Audio Script
The Civil Rights Movement 50 years later
Jan. 30, 2015 Reiland Rabaka
The year is 1965, and America is experiencing a dramatic cultural transformation. Anti-Vietnam War protests erupts on college campuses. The counterculture revolution is changing the status quo. The British rock-and-roll invasion blasts ashore with the arrival of the Beatles at Shea Stadium and the African-American civil rights movement is at its zenith.
Remembering the movement 50 years later on the eve of Black History Month is Reiland Rabaka, a professor of African, African American and Caribbean Studies in the department of Ethnic Studies at CU-Boulder.
CUT 1 “For those of us that do African-American history we really say the civil rights movement flows from about 1954 with the Brown verses the Board of Education decision until about ’65. (: 12) And the reason we say ‘65 is because that’s the year that’s considered ‘Freedom Summer.’ That is the year that Malcolm X is assassinated. You have the passage of the Voting Rights Act. You have the watts rebellion. You have a lot of things that are going on.” (:27)

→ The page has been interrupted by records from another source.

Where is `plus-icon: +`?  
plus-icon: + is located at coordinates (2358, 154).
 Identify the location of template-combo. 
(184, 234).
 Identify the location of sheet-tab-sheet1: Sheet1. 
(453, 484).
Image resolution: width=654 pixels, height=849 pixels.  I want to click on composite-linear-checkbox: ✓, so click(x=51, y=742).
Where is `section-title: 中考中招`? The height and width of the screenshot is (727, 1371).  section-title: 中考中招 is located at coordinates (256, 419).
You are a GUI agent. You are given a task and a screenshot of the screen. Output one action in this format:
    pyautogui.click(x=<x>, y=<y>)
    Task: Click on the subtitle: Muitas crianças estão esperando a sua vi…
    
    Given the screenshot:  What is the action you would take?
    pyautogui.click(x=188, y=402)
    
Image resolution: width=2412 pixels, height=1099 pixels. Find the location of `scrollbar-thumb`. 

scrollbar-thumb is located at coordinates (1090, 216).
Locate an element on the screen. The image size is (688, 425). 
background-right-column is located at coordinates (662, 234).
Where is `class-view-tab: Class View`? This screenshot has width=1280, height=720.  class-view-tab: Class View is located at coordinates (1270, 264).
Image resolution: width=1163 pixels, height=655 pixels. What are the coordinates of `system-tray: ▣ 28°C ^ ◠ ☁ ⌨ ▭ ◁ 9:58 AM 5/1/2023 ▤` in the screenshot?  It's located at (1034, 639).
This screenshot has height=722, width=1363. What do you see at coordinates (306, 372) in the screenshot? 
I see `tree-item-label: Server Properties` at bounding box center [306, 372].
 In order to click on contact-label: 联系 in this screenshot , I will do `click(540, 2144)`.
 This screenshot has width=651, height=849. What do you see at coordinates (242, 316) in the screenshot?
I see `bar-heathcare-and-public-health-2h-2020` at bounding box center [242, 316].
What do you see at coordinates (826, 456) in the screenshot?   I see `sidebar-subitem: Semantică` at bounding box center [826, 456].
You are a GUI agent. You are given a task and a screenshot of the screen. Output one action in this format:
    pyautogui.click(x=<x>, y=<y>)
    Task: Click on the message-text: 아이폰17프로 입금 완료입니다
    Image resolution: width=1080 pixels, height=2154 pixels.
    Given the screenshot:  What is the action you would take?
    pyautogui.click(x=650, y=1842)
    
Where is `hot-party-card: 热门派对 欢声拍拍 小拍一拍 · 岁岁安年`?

Another reason 1965 is significant, says Rabaka, is what many people may not know is at the point that Martin Luther King Jr., began to move away from fighting exclusively for civil rights and instead campaigned for poor and middle-class Americans – black, brown or white – and at the same time opposing the Vietnam War.
CUT 2 “After the March on Washington they know about ‘I have a dream,’ but they don’t know about the part where Martin says, ‘I’m afraid that they have turned my dream into a nightmare,’ when he talks about Vietnam, when he talks about rampant unemployment, when he talks about substandard education, and not just for black children but for lots of children in America. (:19) And, in fact, Martin Luther King Jr. left this world leading a poor people’s campaign. He didn’t call it the poor black people’s campaign. It was for people in general.” (:28)
1965 also saw the rise of more social movements that Rabaka says were inspired by the Civil Rights Movement.
CUT 3 “’65 is the end of the civil rights movement for a lot of people and the beginning of the Black Power movement that is going go from 1965 to 1975. And the Black Power movement is going to be the movement that is going to be a prelude to the hip-hop movement. (:16) And so you really have these sort of series of movements on the part of African-Americans that have really been instrumental, in lots of ways, of expanding the realm of possibilities for American democracy.” (:29)
Rabaka argues that the civil rights movement continues today in the form of remixing our concept of American Democracy.
CUT 4 “In my hip-hop classes I talk about the ways in which the civil rights generation remixed American democracy they remixed American culture. (:07) And by that what I mean is that the so-called Founding Fathers of the United States of America they started a democratic project but it is really up to us to finish that project. And we need to do that by emphasizing progress not perfection. (3:12)
Black History Month actually began in 1926 when historian Carter G. Woodson and the Associating for the Study of Negro Life and History declared the second week in February to be “National History Week.” In 1970 it was expanded to a month and in 1976 the U.S. government officially recognized it.